# [УСЛОВИЯ ЗАДАНИЙ]
a - Верните без изменений часть текста о метриках и сохранении модели от «Среднее HitRate@5 по» до «расширенных признаков постов.».
b - Продолжите текст о метриках и сохранении модели, начав сразу после последней приведённой строки.

# [ПРИВЕДЁННЫЙ ФРАГМЕНТ]
....

Train Precision: 0.1577
Train Recall: 0.7093
Train F1-score: 0.258

Precision: 0.1771
Recall: 0.6746
F1-score: 0.2806
CPU times: user 44min 1s, sys: 17.7 s, total: 44min 19s
Wall time: 13min 47s


#### Измерение финальной метрики

In [14]:
get_final_metric_value(model, 
                       df_views_data.iloc[-TEST_ROWS_COUNT:, :], 
                       k=5)

Среднее HitRate@5 по пользователям из теста: 0.5656455142231948


0.5656455142231948

## Сохранение модели в файл ## 

In [15]:
if SAVE_MODEL_TO_FILE:
    model.save_model(f"../models/{MODEL_FILE_NAME}", format="cbm")

## Сохранение данных

### Сохранение расширенных признаков постов.

In [16]:
if SAVE_POSTS_DATA_TO_CSV:
    df_post_data.to_csv("../data/post_features_extended.csv", index=False)

In [17]:
if SAVE_POSTS_DATA_TO_DB:
    env_dict = dotenv_values("../creds/.env")
    
    server = env_dict.get("KC_STARTML_POSTGRES_SERVER", "")
    port = env_dict.get("KC_STARTML_POSTGRES_PORT")

....

[Записи о координатах целей]

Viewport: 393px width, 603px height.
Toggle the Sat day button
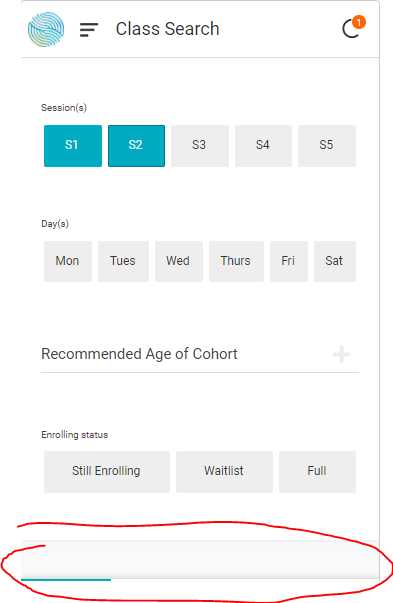point(335,262)
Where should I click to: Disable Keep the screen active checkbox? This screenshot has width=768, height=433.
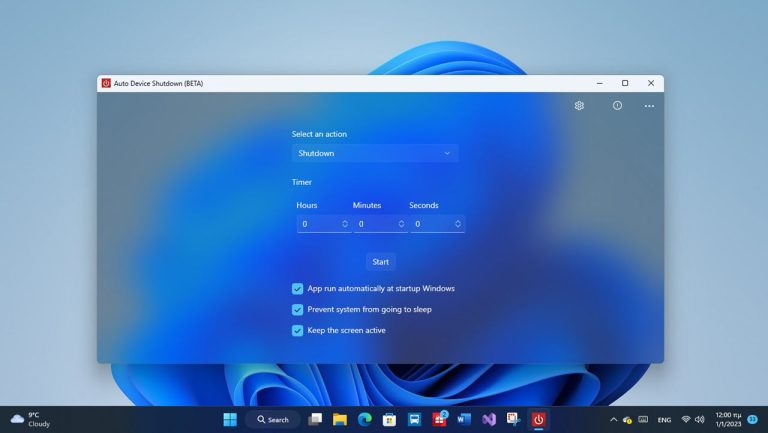297,331

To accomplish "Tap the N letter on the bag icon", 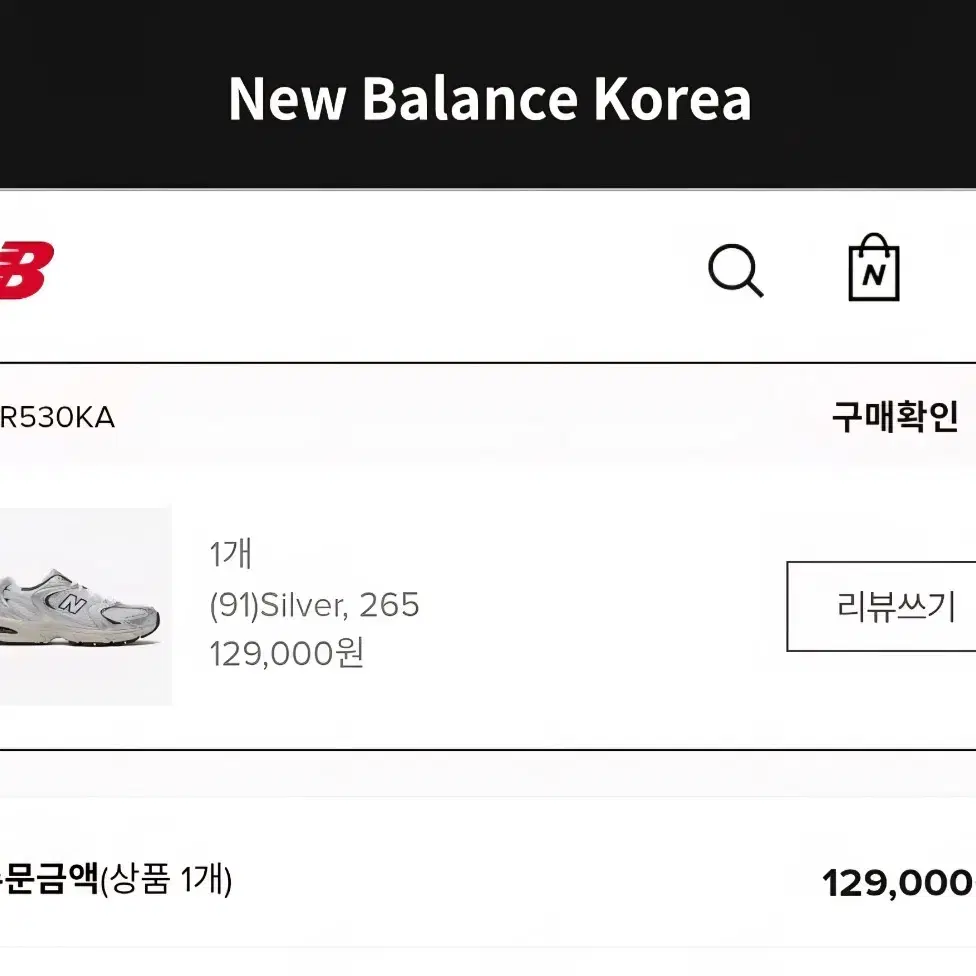I will 874,276.
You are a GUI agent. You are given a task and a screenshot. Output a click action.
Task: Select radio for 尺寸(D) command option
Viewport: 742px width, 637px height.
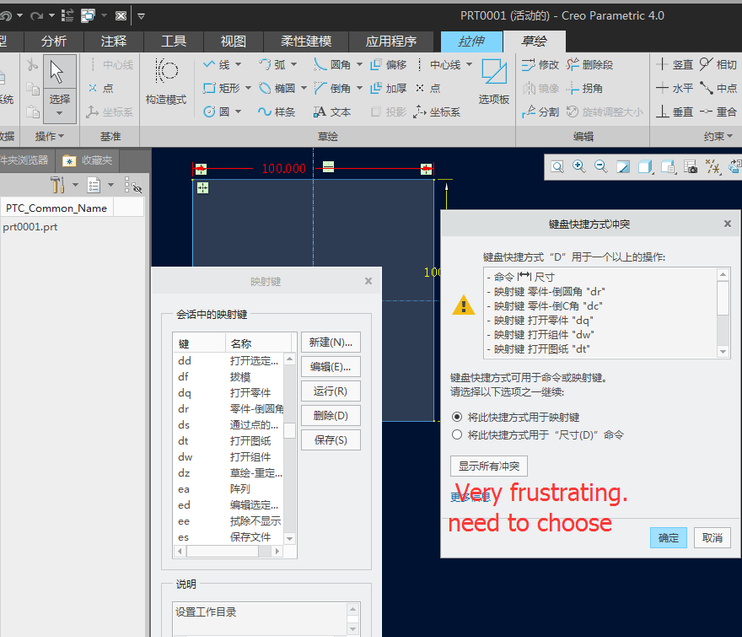(458, 435)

....

# [ИТОГОВЫЕ РЕЗУЛЬТАТЫ]
a -
Среднее HitRate@5 по пользователям из теста: 0.5656455142231948


0.5656455142231948

## Сохранение модели в файл ## 

In [15]:
if SAVE_MODEL_TO_FILE:
    model.save_model(f"../models/{MODEL_FILE_NAME}", format="cbm")

## Сохранение данных

### Сохранение расширенных признаков постов.

b -
    db_name = env_dict.get("KC_STARTML_POSTGRES_DB")
    user = env_dict.get("KC_STARTML_POSTGRES_USER", "")
    password = env_dict.get("KC_STARTML_POSTGRES_PASSWORD")
    
    password = (":" + password) if password else ""
    port = (":" + port) if port else ""
    db_name = ("/" + db_name) if db_name else ""
    
    connection_string = f"postgresql://{user}{password}@{server}{port}{db_name}"

    posts_features_ext_table = env_dict.get("KC_STARTML_POSTS_FEATURES_EXT_TABLE", "")

    df_post_data.to_sql(posts_features_ext_table, 
                        con=connection_string, 
                        if_exists="replace")